• [TASK OBJECTIVE]: From the line containing "Where should I" to the end of the records below, both included, every line should be repeated exactly; pictures should be dropped.

• [GIVEN DATA]:

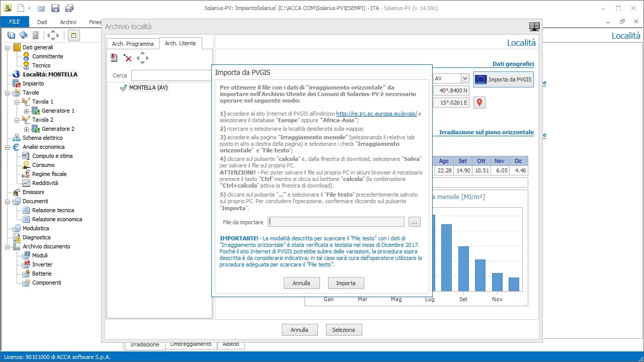Click the pinned document import icon

click(x=114, y=58)
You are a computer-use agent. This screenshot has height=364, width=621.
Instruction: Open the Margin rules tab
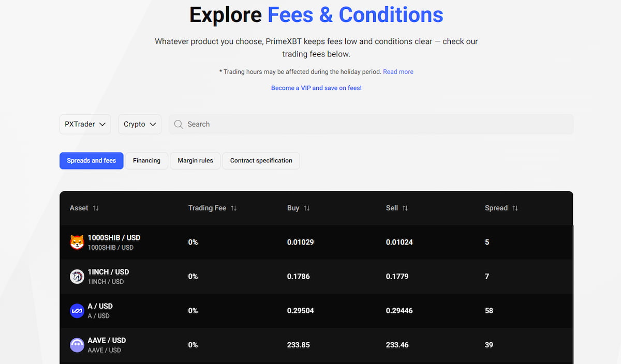point(195,160)
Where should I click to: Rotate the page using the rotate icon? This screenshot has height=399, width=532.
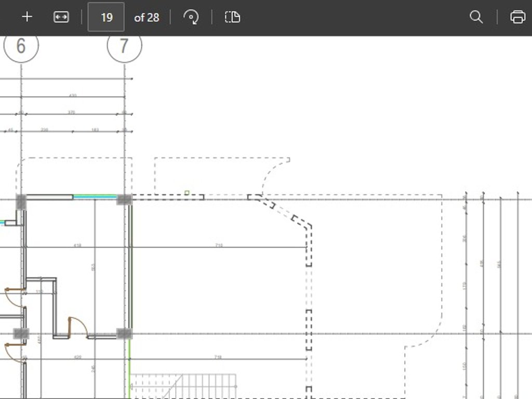pos(191,17)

• [PROBLEM SOLUTION]:
Where should I click to: Rotate the page using the rotate icon? This screenshot has height=399, width=532.
pos(191,17)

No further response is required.